There is more applause, even more than Němec received, and laughter and the clinking of glasses. ‘Bravo,’ they cry, and, ‘výborně!’ How wonderful that a girl so pretty and so young can play with such assurance. And Němec bows towards her and takes her hand – a fragile thing, as light as a bird – and raises it to his lips.
‘This is the artistic future of our country,’ he announces. ‘Vitulka and people like her. A young country with so much energy and so much talent.’
While all this is going on Hana has walked round the other side of the onyx wall and is looking out on the cold garden and the winter trees. ‘What do you think?’ Liesel asks, coming to stand beside her.
‘I think she’s only fifteen, so what the hell’s he doing flirting with her?’
‘I meant the house.’
Hana turns. ‘You know what I think about the house, darling. I think it’s mesmerising.’

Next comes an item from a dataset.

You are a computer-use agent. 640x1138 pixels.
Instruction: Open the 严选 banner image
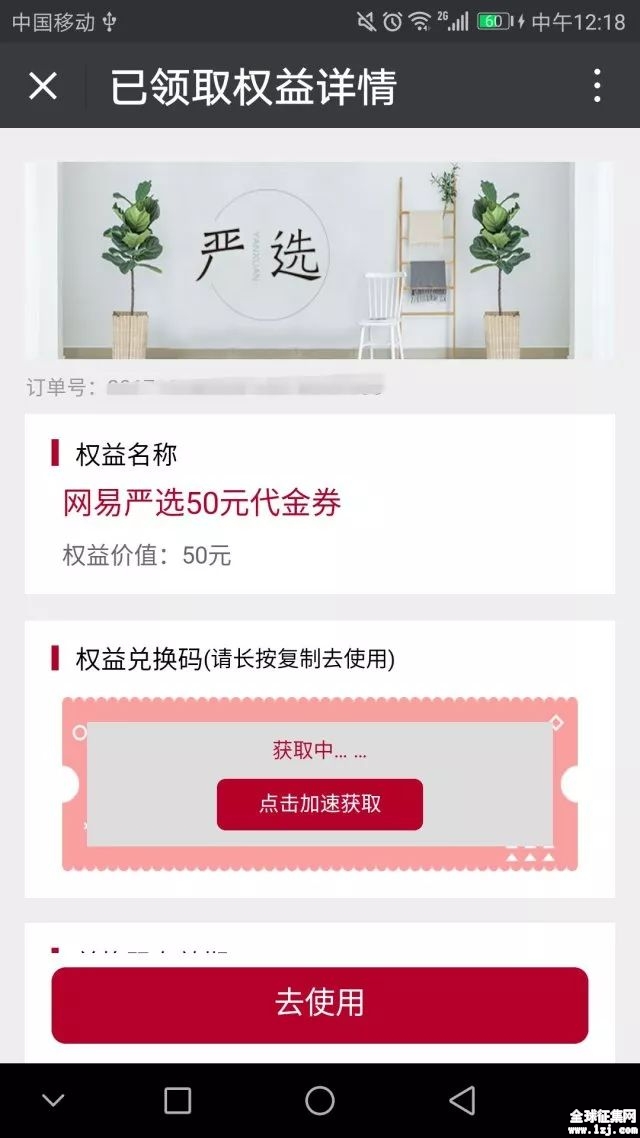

‘I don’t know what I’ve done to deserve it,’ Liesel tells her.
‘Married a wealthy man, my dear. Enjoy it while you can.’
‘What do you mean by that?’
Hana shrugs, looking at the view once more, the cold outside. Behind them there is more applause, and laughter as Němec takes the place of the girl at the keyboard and breaks into something different, something fashionable and American and Negro. Honky-tonk, he calls it. Some even clap along to the music. It seems so modern, so hopeful and careless.